WRITTEN INSTRUCTION
Turn the items, from the start through the line that contains "622x574 pixels. click(168, 566)", into a Markdown table with the columns Row and Line. Leave out blank lines.

------ MATERIAL SHOWN ------

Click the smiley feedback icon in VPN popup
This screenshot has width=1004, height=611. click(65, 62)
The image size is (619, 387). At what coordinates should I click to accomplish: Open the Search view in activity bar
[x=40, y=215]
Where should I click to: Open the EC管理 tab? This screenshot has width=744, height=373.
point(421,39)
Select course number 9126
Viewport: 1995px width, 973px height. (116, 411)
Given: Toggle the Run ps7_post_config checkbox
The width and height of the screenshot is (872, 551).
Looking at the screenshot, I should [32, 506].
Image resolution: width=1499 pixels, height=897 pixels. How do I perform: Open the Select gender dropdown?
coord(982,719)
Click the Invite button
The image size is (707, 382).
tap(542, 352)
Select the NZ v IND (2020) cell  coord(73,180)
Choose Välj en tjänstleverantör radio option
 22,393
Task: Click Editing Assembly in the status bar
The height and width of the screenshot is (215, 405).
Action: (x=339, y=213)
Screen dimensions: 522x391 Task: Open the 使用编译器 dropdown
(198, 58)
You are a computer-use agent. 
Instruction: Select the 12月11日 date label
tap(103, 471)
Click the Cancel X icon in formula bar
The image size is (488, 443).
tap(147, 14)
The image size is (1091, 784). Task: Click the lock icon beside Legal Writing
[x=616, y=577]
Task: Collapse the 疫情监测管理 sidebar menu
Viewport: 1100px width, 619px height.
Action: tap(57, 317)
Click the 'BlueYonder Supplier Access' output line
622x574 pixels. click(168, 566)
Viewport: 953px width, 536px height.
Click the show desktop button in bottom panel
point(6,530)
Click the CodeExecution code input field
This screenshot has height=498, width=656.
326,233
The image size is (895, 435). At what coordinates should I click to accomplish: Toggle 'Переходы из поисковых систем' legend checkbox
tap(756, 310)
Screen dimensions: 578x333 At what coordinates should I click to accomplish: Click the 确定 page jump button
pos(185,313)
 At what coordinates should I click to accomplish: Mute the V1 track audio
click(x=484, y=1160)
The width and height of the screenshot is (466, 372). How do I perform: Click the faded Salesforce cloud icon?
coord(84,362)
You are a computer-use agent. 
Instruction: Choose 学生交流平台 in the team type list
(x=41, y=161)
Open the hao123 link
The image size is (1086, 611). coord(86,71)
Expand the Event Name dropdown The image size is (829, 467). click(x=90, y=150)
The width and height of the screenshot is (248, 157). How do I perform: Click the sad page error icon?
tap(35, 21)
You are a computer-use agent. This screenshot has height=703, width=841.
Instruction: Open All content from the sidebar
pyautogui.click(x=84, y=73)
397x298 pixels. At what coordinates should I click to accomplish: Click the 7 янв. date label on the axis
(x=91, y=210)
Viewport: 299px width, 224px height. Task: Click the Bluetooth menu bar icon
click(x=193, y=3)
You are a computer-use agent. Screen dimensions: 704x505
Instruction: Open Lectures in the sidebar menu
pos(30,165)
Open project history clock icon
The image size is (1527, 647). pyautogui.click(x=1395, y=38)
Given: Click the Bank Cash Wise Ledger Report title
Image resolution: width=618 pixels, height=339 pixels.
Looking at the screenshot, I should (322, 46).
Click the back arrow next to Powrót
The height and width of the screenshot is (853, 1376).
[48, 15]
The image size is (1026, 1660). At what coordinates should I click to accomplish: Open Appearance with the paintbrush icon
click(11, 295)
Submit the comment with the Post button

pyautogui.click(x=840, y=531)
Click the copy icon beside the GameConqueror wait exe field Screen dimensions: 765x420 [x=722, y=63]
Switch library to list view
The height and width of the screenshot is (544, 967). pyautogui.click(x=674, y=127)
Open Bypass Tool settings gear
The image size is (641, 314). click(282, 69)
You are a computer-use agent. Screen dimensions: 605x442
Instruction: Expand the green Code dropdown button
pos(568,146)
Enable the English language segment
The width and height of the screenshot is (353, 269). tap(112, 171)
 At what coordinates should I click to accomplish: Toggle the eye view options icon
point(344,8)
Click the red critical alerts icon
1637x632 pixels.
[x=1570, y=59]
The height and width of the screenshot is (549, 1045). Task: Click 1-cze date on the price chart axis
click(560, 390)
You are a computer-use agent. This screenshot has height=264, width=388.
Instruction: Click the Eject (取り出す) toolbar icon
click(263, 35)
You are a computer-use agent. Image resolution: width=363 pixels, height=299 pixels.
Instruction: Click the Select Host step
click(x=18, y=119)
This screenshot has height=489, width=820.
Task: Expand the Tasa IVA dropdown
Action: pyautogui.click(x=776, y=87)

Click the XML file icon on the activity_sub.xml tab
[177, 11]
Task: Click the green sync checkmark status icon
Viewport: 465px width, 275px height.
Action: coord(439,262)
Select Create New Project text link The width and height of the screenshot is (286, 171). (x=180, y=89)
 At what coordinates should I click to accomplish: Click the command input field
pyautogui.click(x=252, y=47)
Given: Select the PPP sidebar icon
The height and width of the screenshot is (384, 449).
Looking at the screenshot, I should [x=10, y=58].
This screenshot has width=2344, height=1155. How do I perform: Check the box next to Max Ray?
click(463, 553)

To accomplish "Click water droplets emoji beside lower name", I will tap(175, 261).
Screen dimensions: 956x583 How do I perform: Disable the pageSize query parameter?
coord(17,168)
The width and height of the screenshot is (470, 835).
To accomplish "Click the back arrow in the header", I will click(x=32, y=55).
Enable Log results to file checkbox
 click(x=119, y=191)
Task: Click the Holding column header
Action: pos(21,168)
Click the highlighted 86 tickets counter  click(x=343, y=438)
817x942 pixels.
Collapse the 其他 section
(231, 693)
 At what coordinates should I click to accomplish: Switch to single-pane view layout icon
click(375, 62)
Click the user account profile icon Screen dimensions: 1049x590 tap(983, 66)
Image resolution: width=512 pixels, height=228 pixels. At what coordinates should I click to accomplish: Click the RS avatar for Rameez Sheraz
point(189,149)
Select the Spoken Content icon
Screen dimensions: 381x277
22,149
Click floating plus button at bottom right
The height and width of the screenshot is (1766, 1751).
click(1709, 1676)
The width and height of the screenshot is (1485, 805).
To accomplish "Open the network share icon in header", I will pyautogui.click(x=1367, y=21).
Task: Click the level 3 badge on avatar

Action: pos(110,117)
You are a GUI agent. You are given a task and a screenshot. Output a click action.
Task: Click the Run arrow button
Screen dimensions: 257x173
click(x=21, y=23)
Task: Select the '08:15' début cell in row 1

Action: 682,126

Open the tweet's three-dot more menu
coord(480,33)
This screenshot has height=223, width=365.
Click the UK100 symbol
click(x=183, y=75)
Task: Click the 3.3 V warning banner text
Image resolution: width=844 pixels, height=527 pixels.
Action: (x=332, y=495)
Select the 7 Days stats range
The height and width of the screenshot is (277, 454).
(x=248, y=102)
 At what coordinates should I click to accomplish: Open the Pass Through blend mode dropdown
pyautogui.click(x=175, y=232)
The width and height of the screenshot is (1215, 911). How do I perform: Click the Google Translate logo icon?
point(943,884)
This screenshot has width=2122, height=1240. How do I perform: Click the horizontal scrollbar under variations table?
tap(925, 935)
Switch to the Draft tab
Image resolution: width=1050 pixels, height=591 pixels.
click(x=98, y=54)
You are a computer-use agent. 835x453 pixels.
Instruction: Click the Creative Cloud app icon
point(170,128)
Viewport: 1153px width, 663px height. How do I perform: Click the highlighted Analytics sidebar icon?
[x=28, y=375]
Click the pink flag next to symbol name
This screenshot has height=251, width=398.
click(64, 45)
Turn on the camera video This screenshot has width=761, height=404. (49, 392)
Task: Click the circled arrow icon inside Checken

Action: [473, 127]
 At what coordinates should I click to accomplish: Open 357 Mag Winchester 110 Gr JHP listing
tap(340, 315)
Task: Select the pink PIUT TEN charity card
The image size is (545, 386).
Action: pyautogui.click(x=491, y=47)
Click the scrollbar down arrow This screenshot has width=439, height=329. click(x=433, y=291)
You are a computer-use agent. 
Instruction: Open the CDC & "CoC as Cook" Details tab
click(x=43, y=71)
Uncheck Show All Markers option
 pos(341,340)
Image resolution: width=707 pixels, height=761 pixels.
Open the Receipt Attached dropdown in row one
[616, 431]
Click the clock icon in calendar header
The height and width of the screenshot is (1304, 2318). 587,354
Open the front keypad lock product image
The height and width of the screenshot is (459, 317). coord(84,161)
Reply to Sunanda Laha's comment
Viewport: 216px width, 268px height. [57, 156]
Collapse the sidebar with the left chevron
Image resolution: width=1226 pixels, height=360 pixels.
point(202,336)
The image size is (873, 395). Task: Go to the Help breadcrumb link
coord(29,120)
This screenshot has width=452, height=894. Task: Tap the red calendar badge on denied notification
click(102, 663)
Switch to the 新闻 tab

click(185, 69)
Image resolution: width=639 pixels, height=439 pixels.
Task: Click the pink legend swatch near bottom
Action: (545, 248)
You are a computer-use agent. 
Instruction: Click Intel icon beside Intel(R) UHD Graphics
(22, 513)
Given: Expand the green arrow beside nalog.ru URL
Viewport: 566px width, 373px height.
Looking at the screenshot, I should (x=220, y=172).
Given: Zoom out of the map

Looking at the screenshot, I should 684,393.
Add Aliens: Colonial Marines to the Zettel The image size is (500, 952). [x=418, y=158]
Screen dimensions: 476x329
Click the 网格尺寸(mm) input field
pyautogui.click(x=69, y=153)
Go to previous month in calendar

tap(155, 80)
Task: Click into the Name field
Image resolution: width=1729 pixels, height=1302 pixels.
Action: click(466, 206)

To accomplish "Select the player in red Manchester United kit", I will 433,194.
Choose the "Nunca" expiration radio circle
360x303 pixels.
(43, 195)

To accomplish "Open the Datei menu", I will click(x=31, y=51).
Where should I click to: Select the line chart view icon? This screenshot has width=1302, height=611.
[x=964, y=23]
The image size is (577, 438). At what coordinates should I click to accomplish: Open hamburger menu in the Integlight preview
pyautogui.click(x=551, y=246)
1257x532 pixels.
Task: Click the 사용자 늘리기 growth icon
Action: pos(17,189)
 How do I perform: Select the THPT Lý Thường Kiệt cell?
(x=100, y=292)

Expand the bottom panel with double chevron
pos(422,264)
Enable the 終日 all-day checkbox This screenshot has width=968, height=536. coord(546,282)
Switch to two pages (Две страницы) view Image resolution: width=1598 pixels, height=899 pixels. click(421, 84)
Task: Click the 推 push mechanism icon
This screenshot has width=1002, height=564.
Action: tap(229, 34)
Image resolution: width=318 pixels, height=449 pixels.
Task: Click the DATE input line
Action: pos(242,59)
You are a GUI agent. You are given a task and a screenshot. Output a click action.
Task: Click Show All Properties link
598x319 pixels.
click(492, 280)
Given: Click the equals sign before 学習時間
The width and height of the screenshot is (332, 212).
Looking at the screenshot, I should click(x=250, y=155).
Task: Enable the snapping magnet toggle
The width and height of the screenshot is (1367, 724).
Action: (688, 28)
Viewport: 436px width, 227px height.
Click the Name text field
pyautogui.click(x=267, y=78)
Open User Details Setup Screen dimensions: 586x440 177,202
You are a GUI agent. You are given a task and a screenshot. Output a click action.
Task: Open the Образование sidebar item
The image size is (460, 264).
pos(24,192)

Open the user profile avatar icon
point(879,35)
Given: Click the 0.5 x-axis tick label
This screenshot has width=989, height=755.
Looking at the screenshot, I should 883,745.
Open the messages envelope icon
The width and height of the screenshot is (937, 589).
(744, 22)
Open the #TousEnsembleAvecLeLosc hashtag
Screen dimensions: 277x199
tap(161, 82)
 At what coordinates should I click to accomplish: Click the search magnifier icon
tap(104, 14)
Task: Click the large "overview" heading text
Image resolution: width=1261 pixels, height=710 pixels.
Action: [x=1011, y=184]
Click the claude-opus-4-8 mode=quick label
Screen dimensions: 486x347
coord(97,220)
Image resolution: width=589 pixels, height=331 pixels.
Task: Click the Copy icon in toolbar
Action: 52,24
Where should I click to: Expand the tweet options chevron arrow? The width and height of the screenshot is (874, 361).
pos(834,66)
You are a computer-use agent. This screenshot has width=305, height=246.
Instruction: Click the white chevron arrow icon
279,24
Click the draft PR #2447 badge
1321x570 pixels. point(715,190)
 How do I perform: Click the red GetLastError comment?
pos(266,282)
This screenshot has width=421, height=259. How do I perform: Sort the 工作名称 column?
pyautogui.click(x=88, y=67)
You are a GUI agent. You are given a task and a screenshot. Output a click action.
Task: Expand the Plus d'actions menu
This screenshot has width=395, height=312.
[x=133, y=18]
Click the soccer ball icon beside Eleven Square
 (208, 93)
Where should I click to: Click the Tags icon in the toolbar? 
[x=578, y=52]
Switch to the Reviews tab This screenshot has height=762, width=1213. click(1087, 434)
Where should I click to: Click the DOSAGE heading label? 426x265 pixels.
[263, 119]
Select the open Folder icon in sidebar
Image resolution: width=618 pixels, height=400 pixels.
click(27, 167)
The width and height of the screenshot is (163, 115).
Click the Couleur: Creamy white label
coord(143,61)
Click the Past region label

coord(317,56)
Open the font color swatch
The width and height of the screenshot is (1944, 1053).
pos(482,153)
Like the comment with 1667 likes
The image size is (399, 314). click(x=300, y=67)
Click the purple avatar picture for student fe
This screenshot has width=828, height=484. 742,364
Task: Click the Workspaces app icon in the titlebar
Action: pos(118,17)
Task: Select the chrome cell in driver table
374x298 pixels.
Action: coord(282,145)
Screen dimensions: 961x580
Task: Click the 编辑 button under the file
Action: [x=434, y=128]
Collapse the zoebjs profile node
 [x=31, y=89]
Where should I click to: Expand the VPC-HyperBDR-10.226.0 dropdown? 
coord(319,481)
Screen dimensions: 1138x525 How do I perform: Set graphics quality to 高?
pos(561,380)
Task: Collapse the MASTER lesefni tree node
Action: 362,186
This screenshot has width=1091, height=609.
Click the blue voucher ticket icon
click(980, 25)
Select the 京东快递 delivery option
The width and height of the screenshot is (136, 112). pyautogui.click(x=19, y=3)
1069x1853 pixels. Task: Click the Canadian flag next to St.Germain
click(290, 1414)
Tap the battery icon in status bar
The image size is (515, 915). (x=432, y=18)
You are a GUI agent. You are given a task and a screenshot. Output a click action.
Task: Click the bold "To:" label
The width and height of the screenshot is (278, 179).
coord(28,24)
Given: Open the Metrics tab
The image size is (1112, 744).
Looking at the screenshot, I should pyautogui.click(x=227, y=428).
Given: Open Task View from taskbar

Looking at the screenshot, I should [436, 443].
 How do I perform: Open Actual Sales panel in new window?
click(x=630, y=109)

------

SOLUTION
| Row | Line |
|---|---|
| 1 | Click the smiley feedback icon in VPN popup |
| 2 | This screenshot has width=1004, height=611. click(65, 62) |
| 3 | The image size is (619, 387). At what coordinates should I click to accomplish: Open the Search view in activity bar |
| 4 | [x=40, y=215] |
| 5 | Where should I click to: Open the EC管理 tab? This screenshot has width=744, height=373. |
| 6 | point(421,39) |
| 7 | Select course number 9126 |
| 8 | Viewport: 1995px width, 973px height. (116, 411) |
| 9 | Given: Toggle the Run ps7_post_config checkbox |
| 10 | The width and height of the screenshot is (872, 551). |
| 11 | Looking at the screenshot, I should [32, 506]. |
| 12 | Image resolution: width=1499 pixels, height=897 pixels. How do I perform: Open the Select gender dropdown? |
| 13 | coord(982,719) |
| 14 | Click the Invite button |
| 15 | The image size is (707, 382). |
| 16 | tap(542, 352) |
| 17 | Select the NZ v IND (2020) cell  coord(73,180) |
| 18 | Choose Välj en tjänstleverantör radio option |
| 19 |  22,393 |
| 20 | Task: Click Editing Assembly in the status bar |
| 21 | The height and width of the screenshot is (215, 405). |
| 22 | Action: (x=339, y=213) |
| 23 | Screen dimensions: 522x391 Task: Open the 使用编译器 dropdown |
| 24 | (198, 58) |
| 25 | You are a computer-use agent.  |
| 26 | Instruction: Select the 12月11日 date label |
| 27 | tap(103, 471) |
| 28 | Click the Cancel X icon in formula bar |
| 29 | The image size is (488, 443). |
| 30 | tap(147, 14) |
| 31 | The image size is (1091, 784). Task: Click the lock icon beside Legal Writing |
| 32 | [x=616, y=577] |
| 33 | Task: Collapse the 疫情监测管理 sidebar menu |
| 34 | Viewport: 1100px width, 619px height. |
| 35 | Action: tap(57, 317) |
| 36 | Click the 'BlueYonder Supplier Access' output line |
| 37 | 622x574 pixels. click(168, 566) |